An osprey is a large bird with a length of 22-25 inches, a wingspan of 4.5-6 feet, and a weight of approximately four pounds. The osprey has a dark brown back and a white belly, as well as a white head, which features a dark stripe running from its yellow eyes to the back of its head. Female ospreys are slightly larger than males and may sport a dark speckled necklace.

Ospreys prefer nests near water, especially in large trees, but will also nest on artificial platforms like this one. The female osprey usually lays three eggs, which will hatch in about 4 to 5 weeks. After about 10 weeks, the young will have all their flight feathers. The female will stay on the nest the majority of the time, with the male giving her an occasional break when she leaves to hunt for food.
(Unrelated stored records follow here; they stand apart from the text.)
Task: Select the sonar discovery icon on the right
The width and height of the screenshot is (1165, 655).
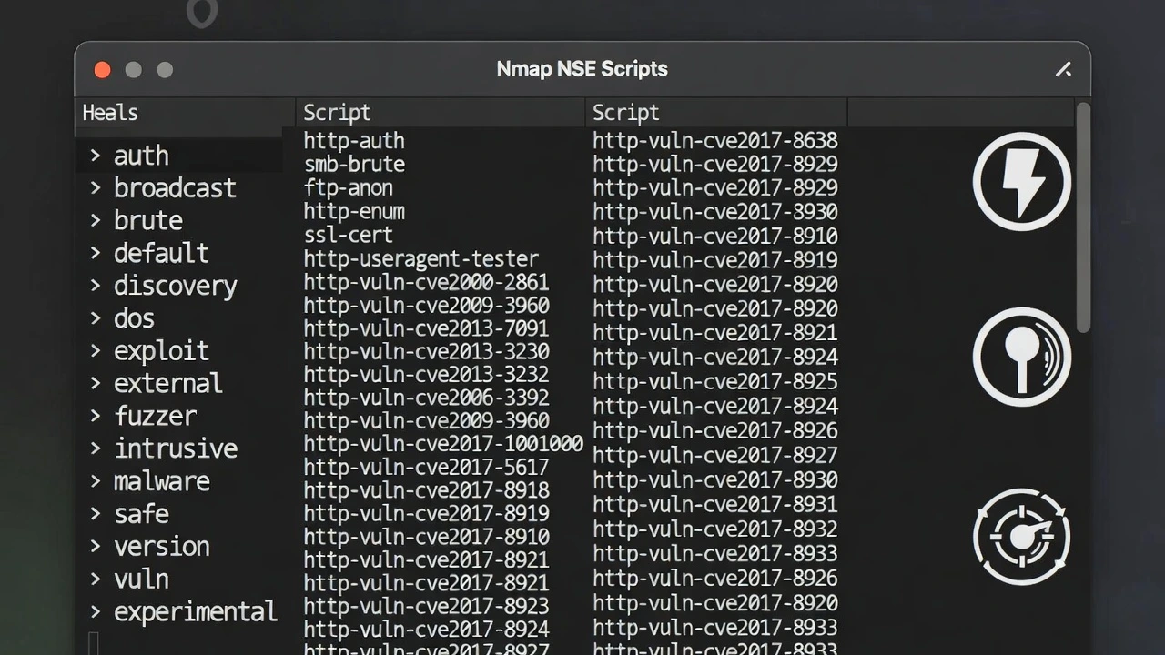Action: tap(1021, 356)
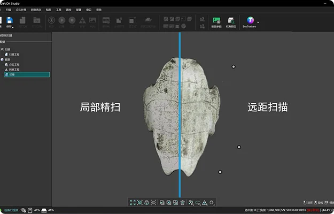Image resolution: width=334 pixels, height=214 pixels.
Task: Open the Save dropdown arrow
Action: pyautogui.click(x=14, y=26)
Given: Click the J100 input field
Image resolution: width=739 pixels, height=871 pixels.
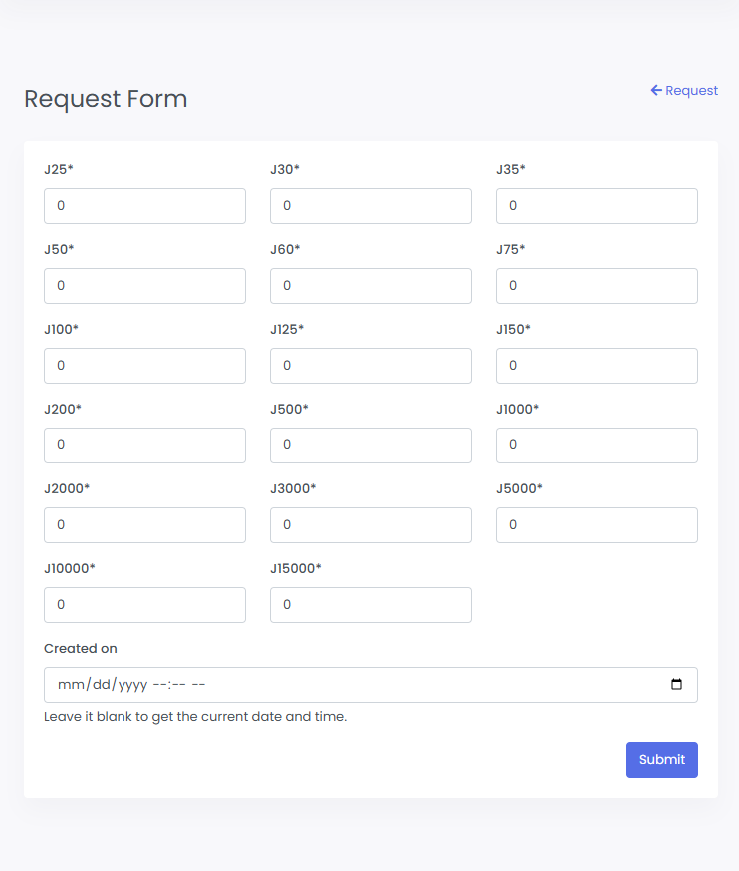Looking at the screenshot, I should [144, 366].
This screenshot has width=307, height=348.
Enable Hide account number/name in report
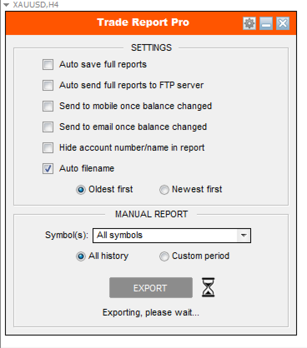[48, 148]
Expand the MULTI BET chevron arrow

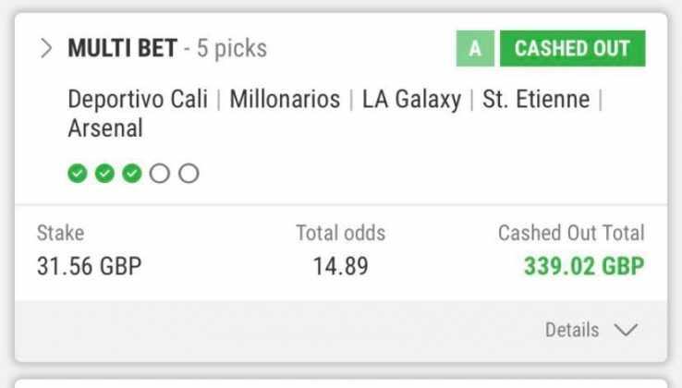46,49
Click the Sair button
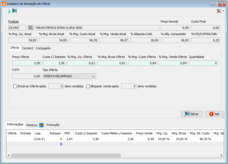Viewport: 228px width, 164px height. [x=214, y=114]
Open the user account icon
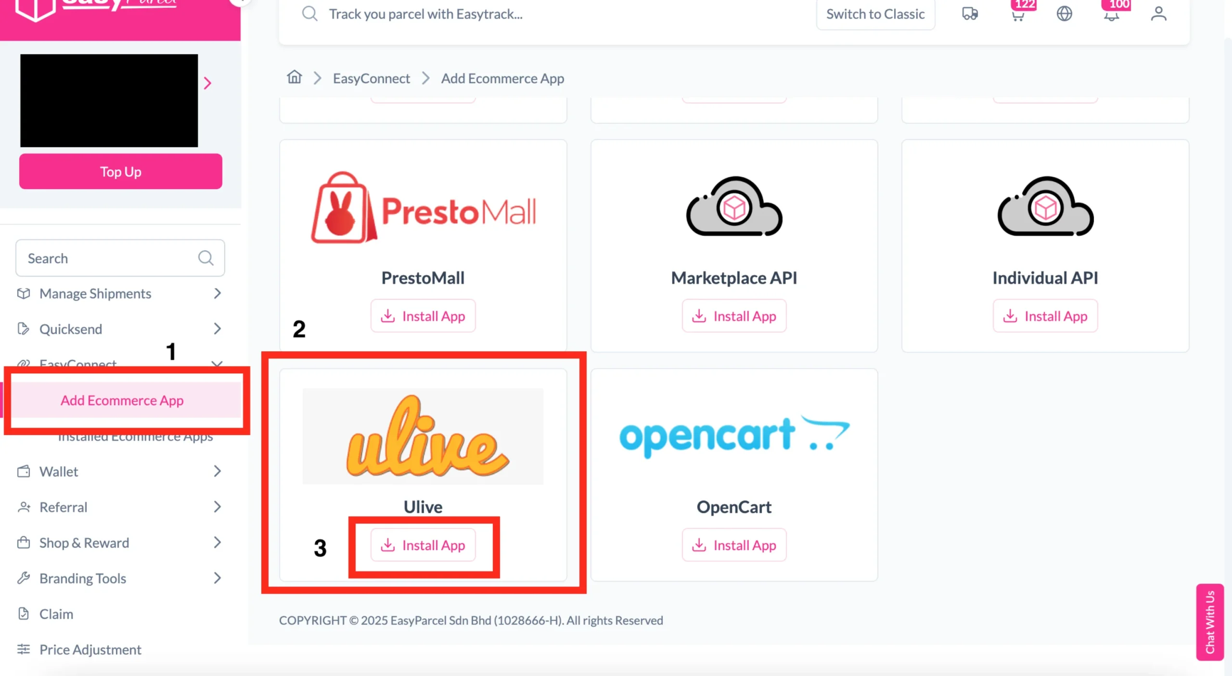The image size is (1232, 676). pos(1159,14)
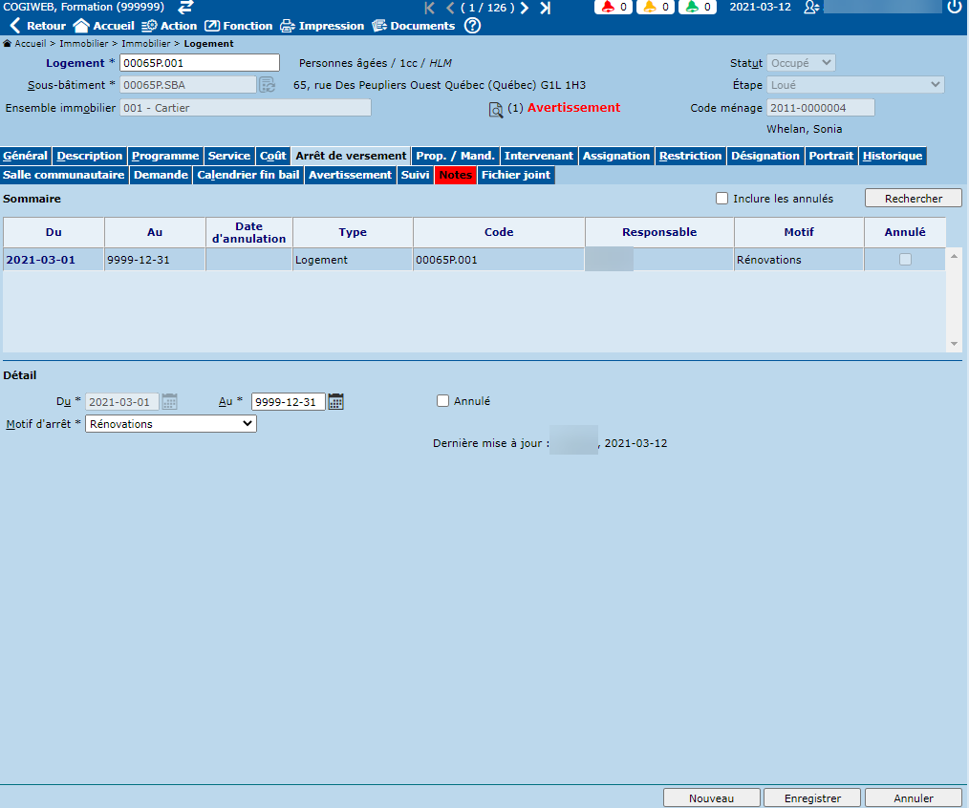Switch to the Historique tab
Screen dimensions: 969x808
click(893, 156)
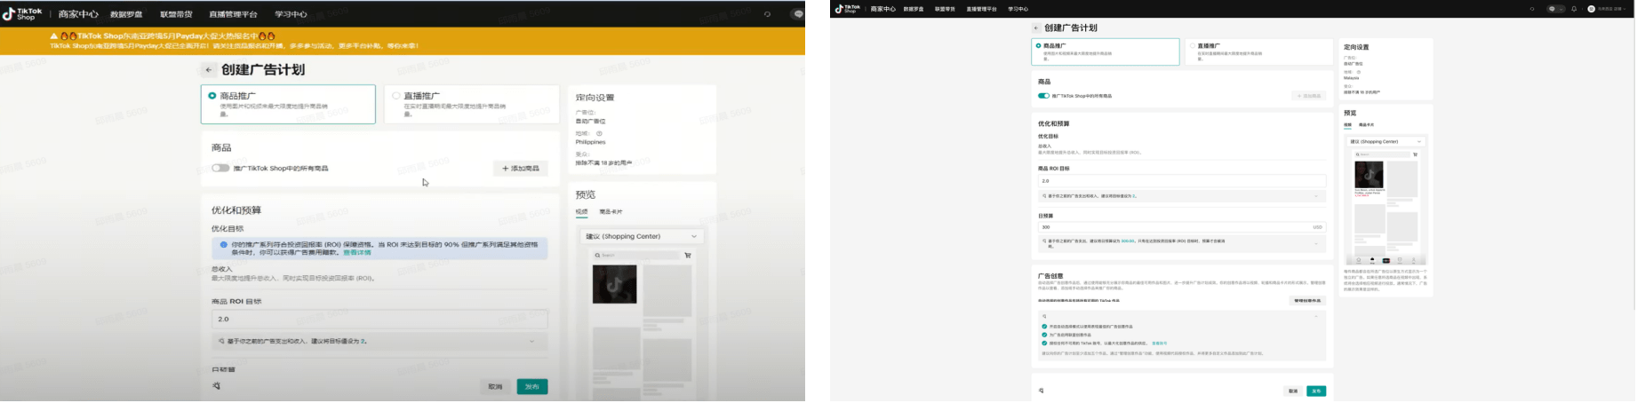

The osprey dines almost exclusively on live fish, often catching its meals by hovering over the water at an altitude of 50 to 200 feet, then diving feet-first into the water to catch its prey. The osprey's feet are uniquely adapted to "air fishing." Each osprey foot has a reversible front toe, as well as barbs, called spicules, which help it hold onto a slippery fish in flight. Normally, an osprey will aerodynamically position a fish head-first in its talons before it returns to the nest.

Like many birds of prey, the osprey suffered during the 60s and 70s due to the rampant use of DDT and other dangerous pesticides. Rachel Carson's classic "Silent Spring" alerted citizens, scientists, and politicians to the fact that DDT was working its way up the food chain and thinning the eggs of birds of prey. Fortunately, DDT was banned in the U.S. in 1972, and thanks to the hard work of many dedicated people, birds of prey are beginning to rebound.